Do you think it’s more important to be subtle or obvious?
We just try to be as truthful as possible. With some brands, being obvious is the right thing for the brand. For example, we worked with Uniting Australia, which is a social advocacy group. The issues here were incredibly sensitive, so it made sense to deal in human truths that would affect people’s hearts. On the other hand, we also helped Optus, an Australian telecommunications company, make the transition to become an all-round media player. We had to tell audiences that it was set to be a leader in the entertainment field, so here we had to be more direct, obvious and impactful. The approach depends on the brand.
Do you think that advertising is manipulative, and that algorithms that help tailor ads on social platforms and on the internet are helping it be more effective and changing behaviour?
Tactical digital channel strategy will always have a place. There’s a commercial reality to everything we do – that’s not manipulative. These channels are the workhorses of the marketing industry.
How can agencies and brands make sure that their power is used in a positive way?
We talk about being relevant, and authenticity is at the core of this. When we build brands, we use the Re brand canvas which isolates the purpose of the organisation, its utility and personality. This is important because is a business can define how they will do good and truly affect their people, it’s a step towards the positive. That’s the brand’s purpose. Utility relates to how the brand will have a positive impact on the user’s experience; how it will change their lives in a positive way. Considering a brand’s purpose and utility ensures that it is built with authenticity and is meaningful. Uber is a great example of how this works: it has a clear purpose and utility, and people flock to it.
What are the key moments that have shaped your career?
Interestingly, they’ve all involved failure. I started my career as an artist; I was a theatre director until I directed a play that was a major critical disaster and I was so traumatised by the bad press that I left the post and moved into commercial creativity.

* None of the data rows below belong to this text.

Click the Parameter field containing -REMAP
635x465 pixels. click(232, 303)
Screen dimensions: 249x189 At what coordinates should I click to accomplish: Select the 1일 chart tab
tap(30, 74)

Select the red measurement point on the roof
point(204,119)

I realised I’d failed because I focused on the outcome rather than leadership, and this insight led to me to complete an MBA. This was critical, as I was surrounded by people who were very inspiring.
Joining the Saatchi group was pivotal because it was there that I met Mike Abel, who taught me the importance of putting people first. Some of the people I have met through my career have also helped to shape it, like Benjamin Harrison, our strategist in London, and Chris McLean – they’ve made me think about how I do things. Being made redundant 20 years ago was another milestone, one that I’ve come to see as a blessing, because it led to the first job I had leading people. I’m inspired by Sarah Lewis’s book The Rise, which focuses on creative mastery and talks about how we shouldn’t experience failure as a trauma but as a gift, because you can grow from it.

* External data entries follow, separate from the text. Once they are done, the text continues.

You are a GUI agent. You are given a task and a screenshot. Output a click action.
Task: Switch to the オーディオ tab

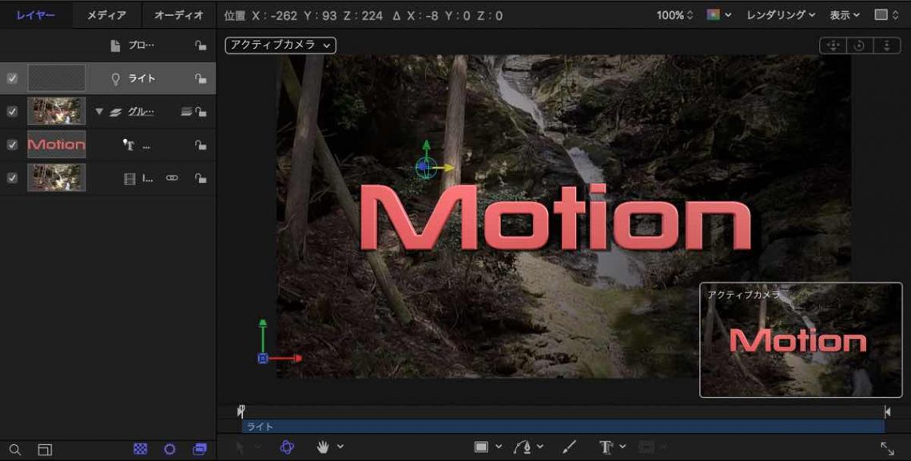[x=178, y=15]
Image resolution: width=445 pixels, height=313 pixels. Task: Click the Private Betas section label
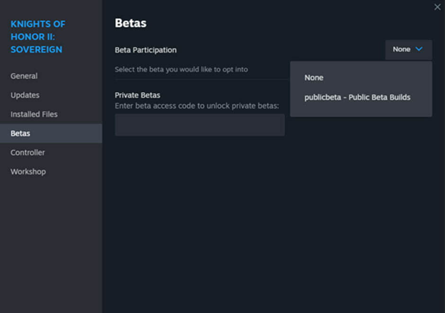point(137,95)
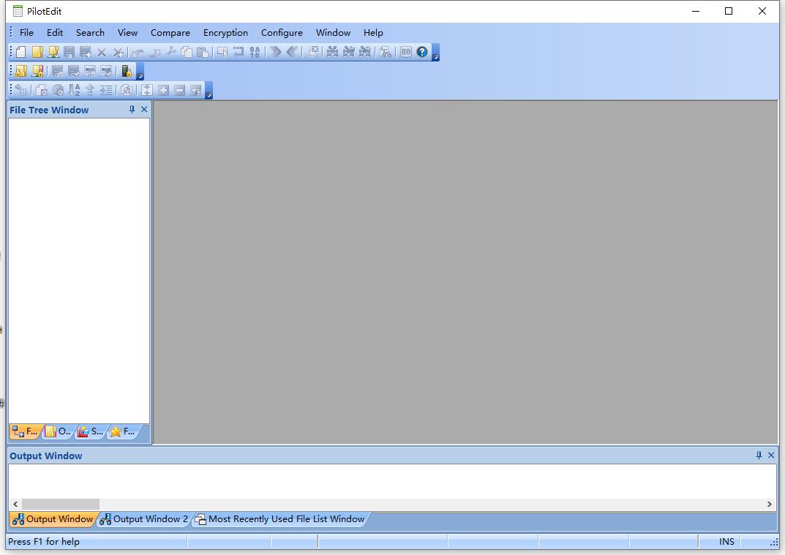Expand the main toolbar options arrow
Image resolution: width=785 pixels, height=555 pixels.
tap(435, 53)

What is your best work to date?
I’m proud of our work for Optus in Australia, because it demonstrates brands moving at the speed of culture and how brands must be relevant and responsive. I’m passionate about this idea; I think it’s transformational. This is the best brand work that I’ve done, and it’s had wonderful feedback from platforms like Behance.
Have you ever been involved in a campaign that flopped and what did you learn?
Because we work on brands rather than campaigns, we tend not to have flops – but, when there has been bad work, it’s been born out of our failure to push back and letting an insecure client lead the work instead of guiding them towards better work. When this happens, it’s because you haven’t built trust in your relationship and the resulting disconnect with the client derails the authenticity of the work. It creates a vicious circle, but it all comes down to poor client relationships.